Some common symptoms of pneumonia include the following:
Community-acquired pneumonia (CAP) is a broad term that is used to refer to pneumonias that are contracted outside of the hospital or nursing home setting. The most common cause of CAP is Streptococcus pneumoniae. Nosocomial pneumonia refers to a pneumonia that is acquired while the patient is hospitalized. Hospital patients are most susceptible to Gram-negative bacteria and staphylococcal pneumonia. Nursing home–acquired pneumonia refers to a pneumonia that is acquired in a nursing home or extended care facility. More than one organism may be responsible for pneumonia. In this case, pneumonia codes would be assigned to identify both types of pneumonia. If this was the reason for the hospital stay, either could be sequenced as the principal diagnosis. See Table 16-1 for other pathogens responsible for pneumonia. Complications of pneumonia include the formation of abscesses, respiratory failure, bacteremia, pleural effusion, empyema, and pneumothorax.
TABLE 16-1
Causative Agents | Percentage of All Diagnosed Cases |
Bacteria | 50 |
Streptococcus pneumoniae | 10 |
Haemophilus influenzae | 5 |
Staphylococcus aureus | 5 |
Mycobacterium tuberculosis | 10 |
Viruses | |
Influenza virus | – |
Fungi* | |
Aspergillus fumigatus | – |
Candida albicans | – |
Pneumocystis jiroveci | – |
Bacterium-like organisms | |
Mycoplasma pneumoniae | 10 |
*Opportunistic infection: rare except in immunosuppressed, debilitated, or terminally ill patients.
A diagnostic workup may be performed to determine the infectious agent that is responsible for the patient’s condition. This could include various cultures, x-rays, and invasive tests, such as bronchoscopy, or a lung biopsy, if necessary. A sputum culture from a healthy person would generally have no growth. A mixture of microorganisms, normally found in or on a patient’s body, may be identified in a culture. This does not necessarily mean that this organism is responsible for a particular infection. A physician may document that a particular organism is a contaminant. This means that the physician does not believe that this organism is responsible for causing the infection. No code would be assigned for an organism that was described as a contaminant. Coders should not assume a causal organism on the basis of laboratory findings alone. All code assignments should be based on the physician’s documentation. A physician query may be necessary to confirm whether the culture findings identify the causative agent or identify a contaminant.
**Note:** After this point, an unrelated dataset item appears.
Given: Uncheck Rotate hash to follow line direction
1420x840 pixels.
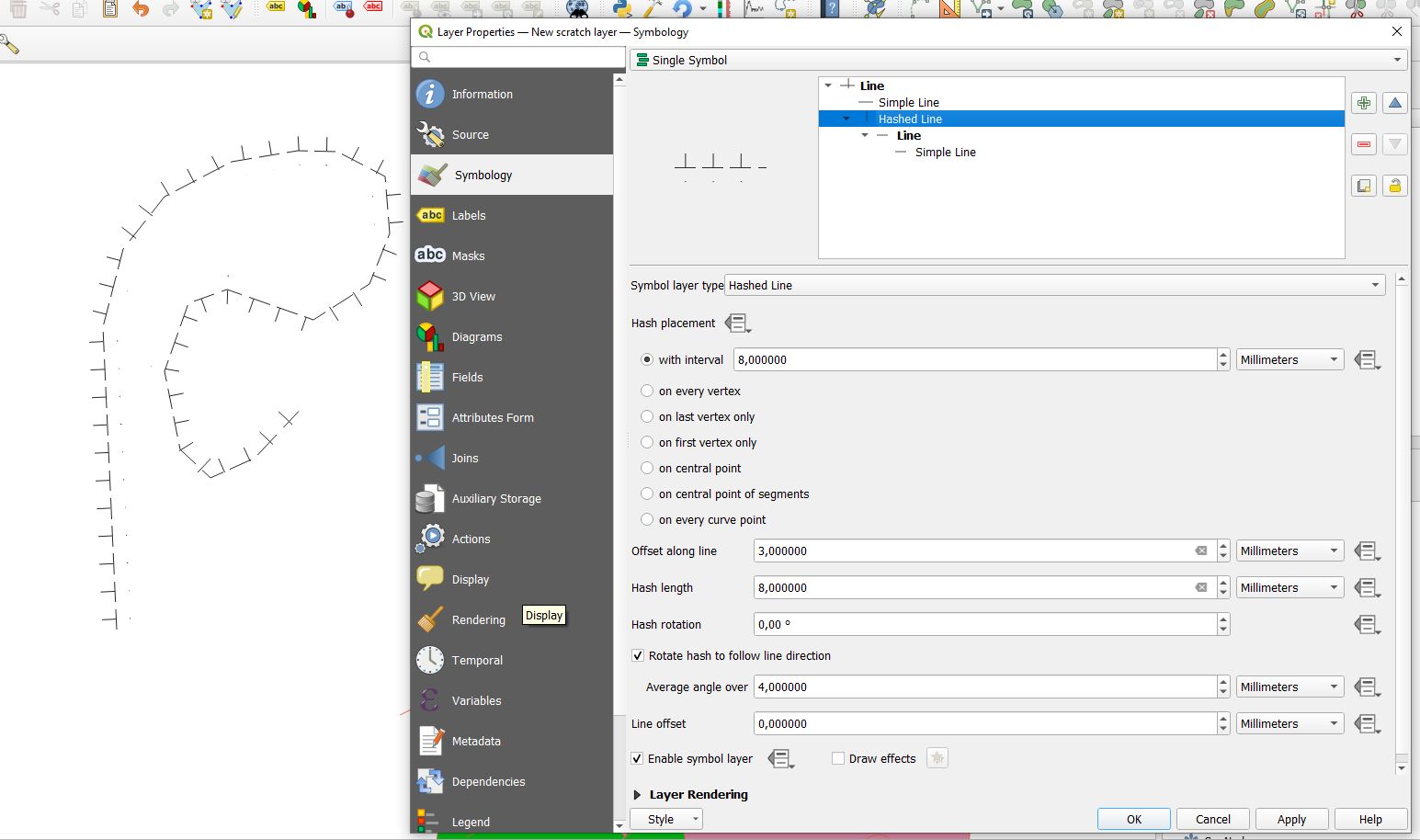Looking at the screenshot, I should 638,655.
Sometimes, pneumonia may be described as to the lobe that it is located in; for example, right upper lobe (RUL) pneumonia or left lower lobe (LLL) pneumonia. Both of these diagnostic statements are coded to J18.9, pneumonia, unspecified. The location of the pneumonia should not be misinterpreted to mean lobar pneumonia.
Often, empiric treatment (initiation of treatment prior to making a definite diagnosis) with antibiotic will be administered before the organism has been identified or the type of pneumonia determined. For example, patients with HIV may be treated empirically with antibiotics that treat both Pneumocystis carinii pneumonia (PCP) and CAP. Once PCP has been ruled out, the treatment and the type of antibiotic used may be modified. Because Pneumocystis carinii pneumonia was ruled out, it cannot be coded, even though the condition was treated as such until test results were complete.